What kind of world is that? Had all the people of Paris turned mad? Actually, most of them were like our poor hairdresser: horrified NPCs (non playable characters) in a wicked game played by “sixty to eighty individuals on the payroll of the most horrible men.” Indeed, this wild bunch was constituted of nine men only, when it reached the Temple. The guards refused to let them in although the mob had started to gather around. So after a while, they left the stick head on the gate the Palais Royal—the Duc d’Orléans, who had plotted against his cousin Louis XVI from the start, was inside. He saw Lamballe’s head and whispered: “Had she listened to me, this wouldn’t have happened.” Off they went, dragging Lamballe’s remains through Paris for hours. Penthièvre’s satellites followed them all the way, trying to retrieve the body from them. “But those monsters kept an eye on their prey like fierce animals,” Guénard says. In Les Halles, a butcher named Allègre “chopped the heart and offered it to the mob. Everybody volunteered to eat it. “It will be eaten by the dogs, then!” That’s when Lamballe’s humiliated body was finally thrown into a common pit, where “it was never possible to identify it.” It was then carried away with hundreds of unknown corpses to the plain of Mont-Rouge, outside Paris, where it was buried. Last bounce? Well...

 

Last bounce: the footnote of the last page of Miss Guénard’s book.
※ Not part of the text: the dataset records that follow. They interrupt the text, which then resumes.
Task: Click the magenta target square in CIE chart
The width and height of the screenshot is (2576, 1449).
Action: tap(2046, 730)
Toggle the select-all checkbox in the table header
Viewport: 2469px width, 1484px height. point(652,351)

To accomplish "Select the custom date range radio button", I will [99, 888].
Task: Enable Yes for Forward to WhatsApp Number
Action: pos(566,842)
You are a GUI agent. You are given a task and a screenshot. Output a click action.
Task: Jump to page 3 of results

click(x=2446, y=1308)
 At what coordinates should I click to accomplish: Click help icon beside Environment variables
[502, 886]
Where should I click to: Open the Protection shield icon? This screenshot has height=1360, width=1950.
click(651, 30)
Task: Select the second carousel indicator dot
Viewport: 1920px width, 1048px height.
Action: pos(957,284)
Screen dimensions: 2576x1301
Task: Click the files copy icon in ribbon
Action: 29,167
One of Penthièvre’s satellites followed the “cannibals”, “until they threw the princess’ remains on a pile of corpses, near Châtelet; he got hold of the Princess’ head, but couldn’t identify her body. He secretly kept the head at his place for 24 hours before taking it to Vernon, where the Duke of Penthièvre placed it in his family tomb.” But there’s a last bounce: “I give more details about it in my biography of the Duke of Penthièvre, to be found at Lerouge’s, bookseller in the Rue du commerce.” I felt sick at that point, and let this blonde hair go its way, feeling as if it was bound to bounce forever and ever, from street to street, book to book... The bloody curse of Princess Lamballe.